No entanto, observamos que, em certas amnésias anterógradas, como em certas lesões de lobo temporal e de áreas pré-frontais, muito daquilo que se perde é principalmente a construção mnêmica da continuidade temporal, permitindo, assim, a fixação de registros imediatos entre outros mais antigos. Dessa forma, os pacientes podem, às vezes, registrar fatos presentes como já tendo acontecido num remoto passado. Lesões da região medial inferior do lobo frontal podem ocasionar uma amnésia dissociativa, com separação dos diversos aspectos dos registros mnêmicos (não confundir com amnésia psicogênica dissociativa). Nestes casos ocorrem também confabulações, mas sem aquele aspecto de preenchimento de lacunas que ocorre na amnésia de Korsakoff.


d) Certos aspectos da memória musical e afetiva também podem ser eventualmente preservados, certamente por também utilizarem outras vias neurais e outros mecanismos neuropsicológicos.

Considerando estes pontos, vemos que o trabalho psicoterápico com o paciente idoso cognitivamente comprometido deve visar a construção ou manutenção de pontes entre setores e vias diversas na estrutura cerebral ainda preservada. Incluem-se aqui os aspectos sensoriais, volitivos, psicomotores e afetivos na atividade cognitiva.
A eficácia se reduz quando:

1) O apoio se baseia predominantemente em aspectos cognitivos verbais, sem a devida atenção ao estabelecimento do vínculo com o(s) terapeuta(s).
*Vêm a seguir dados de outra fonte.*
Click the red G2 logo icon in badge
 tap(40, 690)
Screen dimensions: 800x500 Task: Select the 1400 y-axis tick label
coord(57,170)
Como a memória explícita está definitivamente comprometida, nada é registrado e tudo acaba se perdendo no vazio mnêmico

2) O apoio é dado sobre um vínculo formado, mas sem uma real compreensão do quadro efetivo individual e familiar do paciente. Os conflitos emocionais persistem e causam atuações e problemas de compotamento, que acabam sendo “resolvidos“ com medicamentos. Dificuldades emocionais podem ser trabalhadas terapeuticamente mesmo na demência. Os métodos é que devem ser diferentes, porque não se formam mais novos registros na memória verbal.

3) As técnicas usadas se baseiam essencialmente em meras rotinas, repetitivas e vazias. Como o acesso à memória implícita não se dá por simples repetição, mas por motivação, o resultado tende a ser nulo.